Phase 8: Reevaluation
Opens every new session At the beginning of subsequent sessions, the therapist checks to make sure that the positive results (low SUDs, high VOC, no body tension) have been maintained, identifies any new areas that need treatment, and continues reprocessing the additional targets. The Reevaluation Phase guides the clinician through the treatment plans that are needed in order to deal with the client? s problems. As with any form of good therapy, the Reevaluation Phase is vital in order to determine the success of the treatment over time. Although clients may feel relief almost immediately with EMDR, it is as important to complete the eight phases of treatment, as it is to complete an entire course of treatment with antibiotics.

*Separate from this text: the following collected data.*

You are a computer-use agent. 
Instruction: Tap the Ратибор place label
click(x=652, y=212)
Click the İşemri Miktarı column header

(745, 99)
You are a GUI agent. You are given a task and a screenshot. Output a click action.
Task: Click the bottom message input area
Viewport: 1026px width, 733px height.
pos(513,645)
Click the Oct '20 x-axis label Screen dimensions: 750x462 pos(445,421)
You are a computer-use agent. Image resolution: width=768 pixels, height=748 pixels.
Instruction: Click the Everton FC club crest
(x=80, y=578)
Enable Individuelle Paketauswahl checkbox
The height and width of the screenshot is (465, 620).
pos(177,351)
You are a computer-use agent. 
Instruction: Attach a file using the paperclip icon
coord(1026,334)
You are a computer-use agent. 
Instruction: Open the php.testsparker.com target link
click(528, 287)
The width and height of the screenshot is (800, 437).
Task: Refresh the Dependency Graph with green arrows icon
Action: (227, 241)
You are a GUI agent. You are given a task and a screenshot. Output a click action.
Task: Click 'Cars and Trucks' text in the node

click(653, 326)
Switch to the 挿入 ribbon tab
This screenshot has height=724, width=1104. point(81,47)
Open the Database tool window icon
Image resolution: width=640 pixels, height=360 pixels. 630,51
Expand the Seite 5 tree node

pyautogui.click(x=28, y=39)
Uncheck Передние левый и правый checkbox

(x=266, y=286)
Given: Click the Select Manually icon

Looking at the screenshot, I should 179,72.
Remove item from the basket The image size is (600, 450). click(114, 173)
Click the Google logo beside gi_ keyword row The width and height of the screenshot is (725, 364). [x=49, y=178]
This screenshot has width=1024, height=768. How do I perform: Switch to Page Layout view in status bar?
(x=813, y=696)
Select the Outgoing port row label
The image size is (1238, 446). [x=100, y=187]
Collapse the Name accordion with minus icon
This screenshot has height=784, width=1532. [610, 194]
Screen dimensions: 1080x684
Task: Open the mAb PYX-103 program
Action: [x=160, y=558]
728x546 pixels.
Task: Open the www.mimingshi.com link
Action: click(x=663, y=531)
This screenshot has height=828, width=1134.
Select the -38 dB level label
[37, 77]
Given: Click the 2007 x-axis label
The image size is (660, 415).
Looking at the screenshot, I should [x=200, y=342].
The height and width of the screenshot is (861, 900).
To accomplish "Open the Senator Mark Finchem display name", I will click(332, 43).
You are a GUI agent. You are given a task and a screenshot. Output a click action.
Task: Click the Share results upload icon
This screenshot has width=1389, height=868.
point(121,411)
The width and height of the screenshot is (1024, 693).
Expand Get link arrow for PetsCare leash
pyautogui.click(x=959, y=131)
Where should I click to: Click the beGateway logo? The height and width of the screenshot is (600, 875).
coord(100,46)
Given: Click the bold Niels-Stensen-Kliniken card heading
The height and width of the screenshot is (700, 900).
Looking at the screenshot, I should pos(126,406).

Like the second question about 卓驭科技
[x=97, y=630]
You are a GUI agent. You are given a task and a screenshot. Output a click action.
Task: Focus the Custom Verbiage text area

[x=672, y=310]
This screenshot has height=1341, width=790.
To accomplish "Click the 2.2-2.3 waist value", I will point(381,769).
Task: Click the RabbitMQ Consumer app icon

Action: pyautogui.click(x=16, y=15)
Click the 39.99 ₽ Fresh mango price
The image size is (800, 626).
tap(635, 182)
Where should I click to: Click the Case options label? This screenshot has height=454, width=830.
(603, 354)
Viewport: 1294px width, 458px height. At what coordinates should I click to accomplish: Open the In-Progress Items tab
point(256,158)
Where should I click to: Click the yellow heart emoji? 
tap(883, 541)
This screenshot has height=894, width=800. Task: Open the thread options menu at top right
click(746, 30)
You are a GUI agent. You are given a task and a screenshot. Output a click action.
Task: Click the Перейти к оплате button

 PAST, PRESENT, AND FUTURE

Although EMDR may produce results more rapidly than previous forms of therapy, speed is not the issue and it is important to remember that every client has different needs. For instance, one client may take weeks to establish sufficient feelings of trust (Phase Two), while another may proceed quickly through the first six phases of treatment only to reveal, then, something even more important that needs treatment. Also, treatment is not complete until EMDR therapy has focused on the past memories that are contributing to the problem, the present situations that are disturbing, and what skills the client may need for the future. Excerpts from: F. Shapiro & M.S. Forrest (2004) EMDR: The Breakthrough Therapy for Anxiety, Stress and Trauma. New York: BasicBooks.

 

EMDR (Eye Movement Desensitization and Reprocessing) is a method of psychotherapy that enables people to heal from the symptoms of trauma and emotional distress that are the result of disturbing life experiences.  Repeated studies show that the benefits of EMDR therapy. For many people who had been engaged in "talk therapy" for years, although insight was gained, they did not feel they had healed emotionally. With EMDR therapy people can experience the benefits of psychotherapy that once took years to make a difference. It is widely assumed that severe emotional pain requires a long time to heal.  EMDR therapy shows that the mind can in fact heal from psychological trauma much as the body recovers from physical trauma.  When you cut your hand, your body works to close the wound.  If a foreign object or repeated injury irritates the wound, it festers and causes pain.  Once the block is removed, healing resumes. EMDR therapy demonstrates that a similar sequence of events occurs with mental processes.  The brain’s information processing system naturally moves toward mental health.  If the system is blocked or imbalanced by the impact of a disturbing event, the emotional wound festers and can cause intense suffering.  Once the block is removed, healing resumes.  Using the detailed protocols and procedures learned in EMDR therapy training sessions, clinicians help clients activate their natural healing processes.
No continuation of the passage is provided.